Burkina Faso has been battered by desertification and environmental degradation since at least the 1960s. In 1973, a drought led to the deaths of 100,000 people there and in five other nations of the Sahel. Severe drought and hunger struck again in the mid-1980s and aid agencies began privately warning that those living in the north of the country would need to move southward as farming became ever less feasible. By the early 2000s, despite persistent droughts, the cattle population of the country had doubled, leading to increasing ethnic conflict between Mossi farmers and Fulani cattle herders. The war now tearing the country apart largely divides along those same ethnic lines.
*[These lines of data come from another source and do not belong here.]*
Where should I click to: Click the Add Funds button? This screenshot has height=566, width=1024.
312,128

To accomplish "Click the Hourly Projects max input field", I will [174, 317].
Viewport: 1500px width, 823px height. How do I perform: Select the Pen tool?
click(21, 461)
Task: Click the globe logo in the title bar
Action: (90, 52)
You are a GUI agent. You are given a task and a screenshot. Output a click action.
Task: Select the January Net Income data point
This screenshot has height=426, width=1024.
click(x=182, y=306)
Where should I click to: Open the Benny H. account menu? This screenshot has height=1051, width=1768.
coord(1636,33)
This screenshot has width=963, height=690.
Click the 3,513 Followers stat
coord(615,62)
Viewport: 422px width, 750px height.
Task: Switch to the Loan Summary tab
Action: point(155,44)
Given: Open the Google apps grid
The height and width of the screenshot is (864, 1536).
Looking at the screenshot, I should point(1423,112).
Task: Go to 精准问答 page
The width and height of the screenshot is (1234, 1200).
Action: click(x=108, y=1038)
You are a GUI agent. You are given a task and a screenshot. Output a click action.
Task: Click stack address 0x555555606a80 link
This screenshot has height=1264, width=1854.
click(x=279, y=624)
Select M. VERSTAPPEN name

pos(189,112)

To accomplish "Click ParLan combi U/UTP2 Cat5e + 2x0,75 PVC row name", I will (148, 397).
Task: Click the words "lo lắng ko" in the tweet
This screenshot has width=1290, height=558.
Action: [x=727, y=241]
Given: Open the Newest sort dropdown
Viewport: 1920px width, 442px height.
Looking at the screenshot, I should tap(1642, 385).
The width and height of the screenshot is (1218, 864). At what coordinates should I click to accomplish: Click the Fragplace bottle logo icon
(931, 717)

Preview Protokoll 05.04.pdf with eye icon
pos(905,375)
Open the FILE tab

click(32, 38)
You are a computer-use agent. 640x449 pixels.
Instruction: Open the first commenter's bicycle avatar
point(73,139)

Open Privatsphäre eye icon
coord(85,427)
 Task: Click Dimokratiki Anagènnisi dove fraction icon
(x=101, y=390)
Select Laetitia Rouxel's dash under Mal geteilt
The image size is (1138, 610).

In 2010, Bassiaka Dao, the president of the confederation of farmers in Burkina Faso, told the United Nations news agency, IRIN, that the impacts of climate change had been noticeable for years and were getting worse. As the decade wore on, rising temperatures and new rainfall patterns -- droughts followed by flash floods -- increasingly drove farmers from their villages, while desertification swelled the populations of urban centers.
In a report published earlier this year, William Chemaly of the Global Protection Cluster, a network of nongovernmental organizations, international aid groups, and United Nations agencies, noted that in Burkina Faso “climate change is crippling livelihoods, exacerbating food insecurity, and intensifying armed conflict and violent extremism.”